Public Wifi – Network type
When you first get onto a public wifi network, you will likely be prompted by your firewall program to choose the type of network you are on. The choices may be “Public”, “Home”, “Work” or other choices. Choosing “Public” will let your firewall give you the greatest protection from unauthorized access to your computer. The fact that you may be doing work doesn’t matter; the safest setting is “Public”.
Public Wifi – Secure sites
If logging on to a site, like a bank, be sure you are on an encrypted site. Make sure that https appears in the address bar. As you go from page to page within the site, keep checking to see that the address is https. If it isn’t, log out right away. This can happen if you are on a secure site and access a site that is advertised, perhaps as a banner ad, that you wish to see. It would be best to finish your activity on the secured site, and then log out before going to other sites.
Make sure you log out of the site when you are done. Don’t just close your browser or that page and assume that you are logged out. If you just close the page, or have multiple instances of the browser open, it is possible to reopen the secure page without re-entering you username and password. Try this at home, and see how your browser reacts.
Restrict your secured browsing to sites that you know. An unfamiliar site can still mock-up the https so that you think you are safe. If you already know the site, like your bank, you will probably be alright.
Don’t use the same password for all sites. Passwords for sites that have sensitive information, should have a password separate password. Think about it this way. If someone obtained your password, would they get access to your bank account, as well as some other less important site?
Public Wifi – Malicious sites
If you are alerted to a fraudulent website or that you may be trying to download a malicious program, heed the warning and don’t continue.
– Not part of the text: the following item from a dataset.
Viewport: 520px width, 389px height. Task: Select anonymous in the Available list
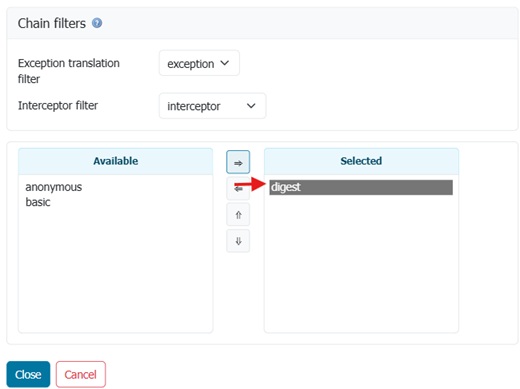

While that is good practise at home as well, the guy in the corner at the coffee shop may have set up the malicious code to get into your info.
If a Wi-Fi network uses encryption, take note of which one it is. WEP is common, and the key may be supplied by staff where you are. WEP can be easily breached by common hacking programs, and should be treated the same as an unsecured network. WPA and WPA2 are much more secure, but caution should always be used.
Be sure that your firewall and anti-virus are all up to date, and don’t disable any protection just to look at a site. Be sure no one is looking over your shoulder as youtype in your username and password, or allow a stranger to use your equipment.